(WORK ITEM): One line at a time, check the entries below for the word "Strafrecht", and copy each line that has it.

━━ INFORMATION GIVEN

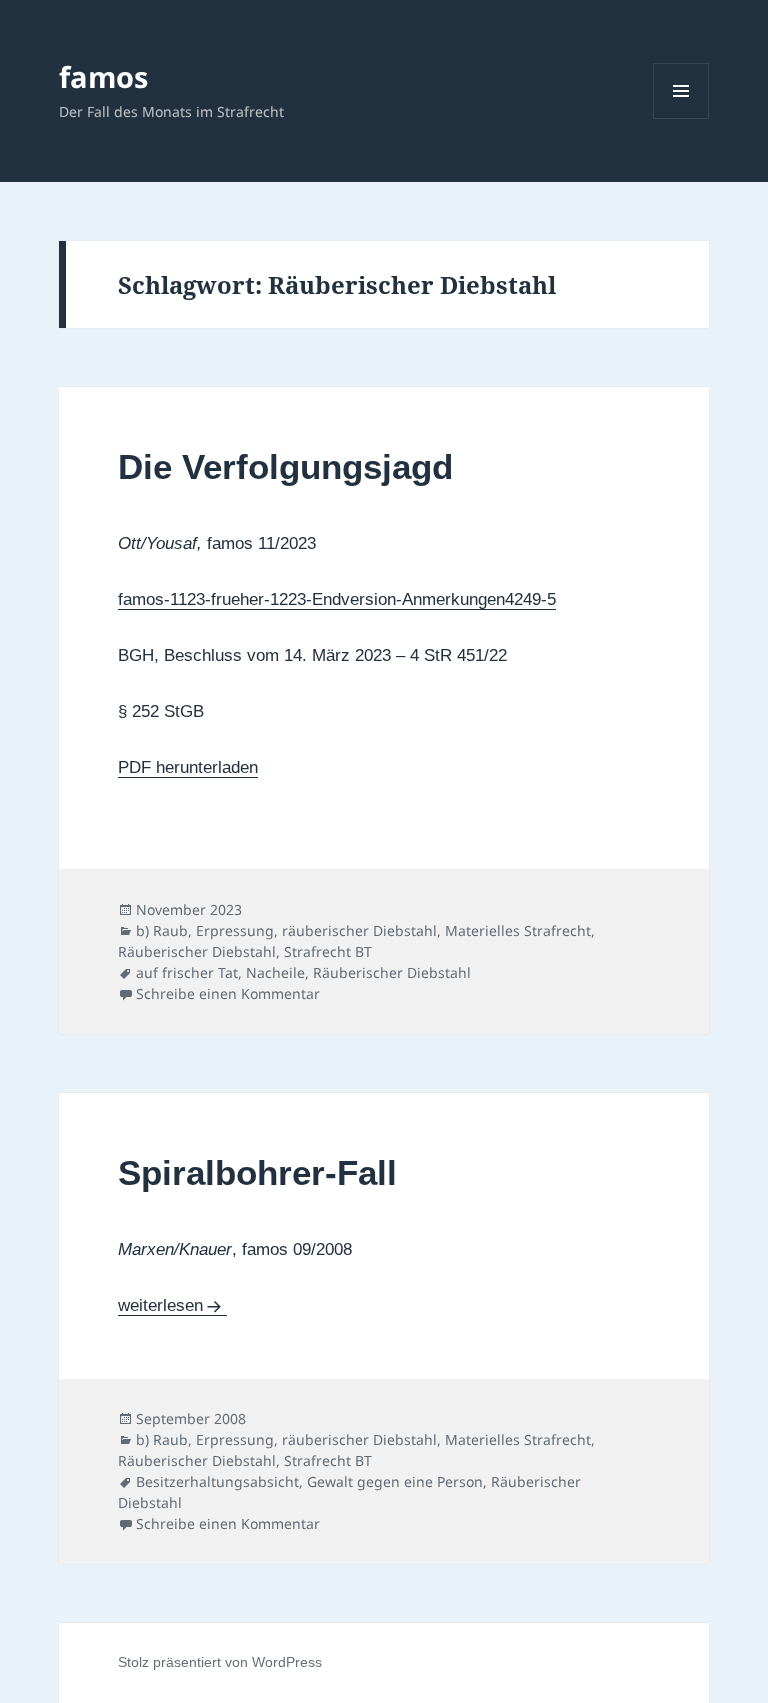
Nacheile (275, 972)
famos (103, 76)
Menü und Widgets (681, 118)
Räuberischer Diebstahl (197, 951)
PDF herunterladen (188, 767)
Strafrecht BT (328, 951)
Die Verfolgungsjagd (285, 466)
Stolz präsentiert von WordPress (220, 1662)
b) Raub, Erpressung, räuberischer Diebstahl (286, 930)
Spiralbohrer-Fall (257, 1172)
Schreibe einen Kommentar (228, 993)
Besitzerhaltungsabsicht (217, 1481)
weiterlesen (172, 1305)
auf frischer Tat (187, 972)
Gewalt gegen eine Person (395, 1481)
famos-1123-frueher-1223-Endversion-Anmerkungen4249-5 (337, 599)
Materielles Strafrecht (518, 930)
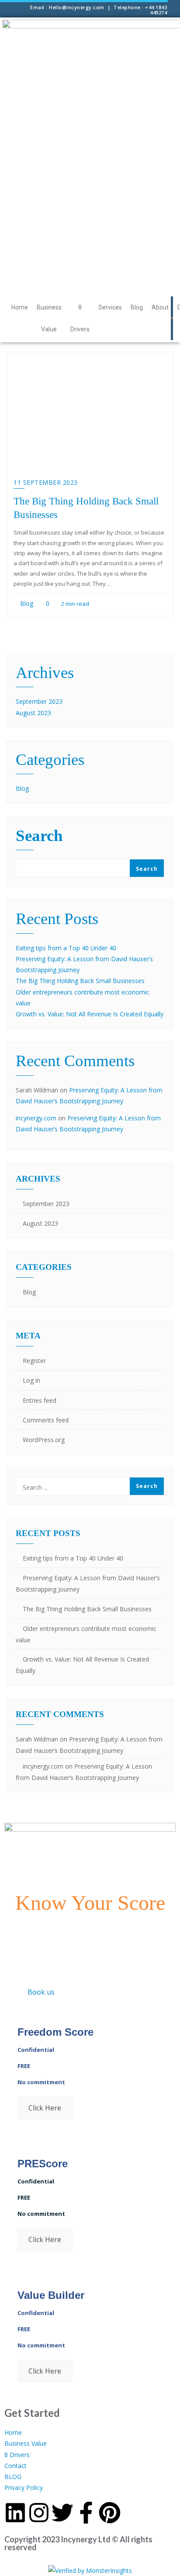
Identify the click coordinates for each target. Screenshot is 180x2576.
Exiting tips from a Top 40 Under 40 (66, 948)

━━━━

(REPLY TO THE EXERCISE):
Strafrecht BT (328, 951)
Materielles Strafrecht (518, 930)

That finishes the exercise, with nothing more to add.